Strawberry Rhubarb Scones with White Chocolate Glaze
Ingredients
Scones
- 1/2 cup white bean flour
- 1/2 cup full fat coconut milk
- 1 Tablespoon fresh lemon juice
- 1 cup hulled buckwheat flour (sometimes called light buckwheat flour)
- 1/2 cup ground flax seeds
- 1/2 cup coconut flour
- 2.5 Tablespoons Great Lakes unflavored beef gelatin
- 1 teaspoon baking soda
- 1/4 teaspoon salt
- 1/4 teaspoon powdered stevia
- 1/8 teaspoon cinnamon, optional
- 1/4 cup Kerrygold butter (or coconut oil to keep it dairy-free)
- 3/4 cup pureed pear with the skin, previously frozen (see how I prepare my pureed pears in this post)
- 1 Tablespoon vanilla extract
- 3/4 cup diced rhubarb (stalk only)
- 1 cup diced strawberries
White Chocolate Glaze
- 1/2 cup Sunspire white chocolate chips (fyi – white chocolate chips are not dairy-free)
- 2 Tablespoons full fat coconut milk or heavy whipping cream
Makes about 16 scones
Equipment Needed: Vitamix if grinding your own flour, a food processor, and two 3 quart glass oblong Pyrex baking dishes
The Scones
- Mix the white bean flour, coconut milk, and lemon juice together in a bowl. Let it sit at least one hour. (The purpose is to soak the white bean flour to help with digestion.) It will turn into a paste like consistency. That’s OK! It’s also OK if it sits a little longer than an hour.
- If you are using pre-frozen pear puree, make sure to pull it out of the freezer, remove it from the ziploc bag, and let it begin the thawing process in a bowl.
- Line two 3 quart oblong glass baking dishes with parchment paper and preheat the oven to 375° F.
- In another mixing bowl, thoroughly mix the rest of the dry ingredients together — the buckwheat flour, ground flax seeds, coconut flour, gelatin, baking soda, salt, stevia, and optional cinnamon.
- Place the white bean flour/coconut milk/lemon juice mixture, the butter, the pear puree (whether it’s frozen or thawed), and the vanilla in a food processor. Blend into smooth.
- Chop the rhubarb + strawberries if you haven’t done so yet. Chopping them now gives the white bean flour more time to soak.
- Take the wet mixture from the food processor and mix it with the dry ingredients in the mixing bowl.
- Once the dough is thoroughly mixed, add the diced rhubarb and strawberries. Carefully, evenly distribute throughout the dough.

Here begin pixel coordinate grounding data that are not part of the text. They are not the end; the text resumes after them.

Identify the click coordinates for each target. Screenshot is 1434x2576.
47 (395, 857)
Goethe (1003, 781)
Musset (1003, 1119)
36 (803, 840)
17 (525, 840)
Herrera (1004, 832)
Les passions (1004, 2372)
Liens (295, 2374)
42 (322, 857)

- Use a trigger ice cream scoop to scoop out the dough in rounded balls. Place scoops on the parchment paper lined glass baking dish.
- Bake @ 375° F for 25 to 28 minutes or until done.
The Glaze
- In a double boiler, melt 1/2 cup Sunspire white chocolate chips with 2 Tablespoons of coconut milk or heavy whipping cream. Stir well. Drizzle on scones. Scones should not be hot when applying the drizzle, but it is OK if they are warm.
Notes:
- Please read this post on how I prepare my pureed pears. I have had some people use unripe pears for their pear puree and the recipe doesn’t quite work as well. For this recipe, I simply pulled out one of my previously frozen 3/4 cup pear puree packets. I let it sit on the counter for a little bit but it was mostly frozen when I worked it into the recipe.
- I make my own buckwheat flour in a Vitamix with raw, hulled buckwheat. Make sure you do not use unhulled buckwheat flour, which is darker in color and would provide a different flavor.
- I made these both with and without the 1/8 teaspoon cinnamon. I couldn’t decide which version I liked better! You decide.
- Pulsing the diced rhubarb in your food processor may help minimize any crunchy texture issues.
- Note that the rhubarb and strawberry mix-ins are MAXIMIZED. It will feel like there are too many! It’s OK, it will still work. Make sure not to pack down the measuring cups or you will have too much.
- Baking time is for baking the scones on a glass Pyrex dish. If you are using a different type of pan, the baking time may be different.
- I like them best generously dusted with Saigon cinnamon on top of the white chocolate glaze.